I just listened to the Mungo Jerry song myself, on headphones, and confirmed that’s what is going on (the lead singer is on the right side and a unison “harmony” on the left). Also, the piano is on the left side only, with guitar on the right side only. (I didn’t want to say “on the right track” to avoid ambiguity.) None of this helps me to decipher a few of the lyrics which have resisted comprehension since I first used to hear the song on the radio in 1970.
Something similar with the recording of the vocals on the Mamas and Papas’ “California Dreamin.'” In fact, one streaming music web site had only one track playing and half the sung words were therefore missing.
I have encountered a few more, which I won’t list in full. The most obvious was Norman Greenbaum’s Spirit in the sky, in which the guitar solo disappeared.
PS I’m sure I’ve missed many more along the way. The only way I know that something is missing is when I know that it’s there or meant to be there.
On a related note, I recently rediscovered this old 1971 hit from my youth, Chicago’s “Lowdown” (not to be confused with the Boz Scaggs song of the same name). I never had any trouble understanding the lyrics. However, when I listen to it nowadays, I hear one of the lines (sung twice, each and every time I hear it) as:
Covid blew away the sun that used to warm the air.
I can’t even imagine what the line actually was anymore.
Ah, “Spirit in the Sky”, possibly my favorite tune from 1970 (seems to be a song people either love or hate, like Na Na Hey Hey Kiss Him Goodbye).
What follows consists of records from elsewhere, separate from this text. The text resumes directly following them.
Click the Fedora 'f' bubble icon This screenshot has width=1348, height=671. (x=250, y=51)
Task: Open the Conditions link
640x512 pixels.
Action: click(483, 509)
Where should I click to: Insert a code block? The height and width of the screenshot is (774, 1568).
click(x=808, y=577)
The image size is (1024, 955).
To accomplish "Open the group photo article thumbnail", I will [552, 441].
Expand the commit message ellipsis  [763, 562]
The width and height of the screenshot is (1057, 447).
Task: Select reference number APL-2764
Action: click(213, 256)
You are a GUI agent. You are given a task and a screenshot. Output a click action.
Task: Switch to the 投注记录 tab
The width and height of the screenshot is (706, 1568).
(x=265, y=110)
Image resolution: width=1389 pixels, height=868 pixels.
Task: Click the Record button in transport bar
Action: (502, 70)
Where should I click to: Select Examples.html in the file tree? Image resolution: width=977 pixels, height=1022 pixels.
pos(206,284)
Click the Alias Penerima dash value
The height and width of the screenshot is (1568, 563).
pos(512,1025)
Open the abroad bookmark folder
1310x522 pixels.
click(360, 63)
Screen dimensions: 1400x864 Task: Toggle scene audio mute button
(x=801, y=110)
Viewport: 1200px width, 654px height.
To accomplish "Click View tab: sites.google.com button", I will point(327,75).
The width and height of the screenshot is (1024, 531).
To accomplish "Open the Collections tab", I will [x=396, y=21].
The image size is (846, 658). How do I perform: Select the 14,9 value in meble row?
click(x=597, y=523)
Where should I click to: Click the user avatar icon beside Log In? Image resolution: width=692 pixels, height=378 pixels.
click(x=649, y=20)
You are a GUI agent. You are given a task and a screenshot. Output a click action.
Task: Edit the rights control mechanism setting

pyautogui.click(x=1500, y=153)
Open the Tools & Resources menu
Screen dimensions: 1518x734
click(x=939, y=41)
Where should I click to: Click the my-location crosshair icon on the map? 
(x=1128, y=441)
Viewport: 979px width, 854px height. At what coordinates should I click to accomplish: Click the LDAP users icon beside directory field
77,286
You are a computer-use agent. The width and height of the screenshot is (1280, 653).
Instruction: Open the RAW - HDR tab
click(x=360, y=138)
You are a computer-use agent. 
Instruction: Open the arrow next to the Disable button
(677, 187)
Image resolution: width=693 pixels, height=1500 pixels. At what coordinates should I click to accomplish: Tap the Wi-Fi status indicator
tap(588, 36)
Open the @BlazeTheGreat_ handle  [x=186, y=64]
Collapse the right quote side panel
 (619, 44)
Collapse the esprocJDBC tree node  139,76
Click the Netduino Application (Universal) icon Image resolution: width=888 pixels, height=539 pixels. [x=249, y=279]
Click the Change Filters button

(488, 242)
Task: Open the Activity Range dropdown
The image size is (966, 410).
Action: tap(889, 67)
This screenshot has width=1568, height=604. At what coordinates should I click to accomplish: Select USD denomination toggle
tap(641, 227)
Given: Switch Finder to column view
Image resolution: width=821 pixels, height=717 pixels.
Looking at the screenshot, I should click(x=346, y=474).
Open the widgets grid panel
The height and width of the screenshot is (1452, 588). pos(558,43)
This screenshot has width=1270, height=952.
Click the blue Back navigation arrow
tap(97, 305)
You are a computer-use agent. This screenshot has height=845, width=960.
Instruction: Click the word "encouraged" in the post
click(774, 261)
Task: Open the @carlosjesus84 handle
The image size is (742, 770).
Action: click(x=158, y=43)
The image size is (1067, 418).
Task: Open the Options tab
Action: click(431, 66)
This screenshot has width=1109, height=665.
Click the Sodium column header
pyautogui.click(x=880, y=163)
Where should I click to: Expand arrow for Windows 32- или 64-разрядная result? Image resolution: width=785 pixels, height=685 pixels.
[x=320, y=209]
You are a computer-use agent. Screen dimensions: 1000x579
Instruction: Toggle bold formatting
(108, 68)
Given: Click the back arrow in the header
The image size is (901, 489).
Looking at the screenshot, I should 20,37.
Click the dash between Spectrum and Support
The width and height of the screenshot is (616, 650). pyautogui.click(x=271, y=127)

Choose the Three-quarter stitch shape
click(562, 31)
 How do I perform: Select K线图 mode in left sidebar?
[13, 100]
Despite its supposedly ironic genesis, my local church’s band actually wanted to do this song during our services but were never able to get it sounding right (that was before I joined). However, last year or so we had an in-church funeral for which the son requested “Spirit in the Sky,” so I worked it out with my singer and drummer (the full church band had disbanded a few years ago because the leader left for North Carolina) and I think we did a fairly creditable rendition of it.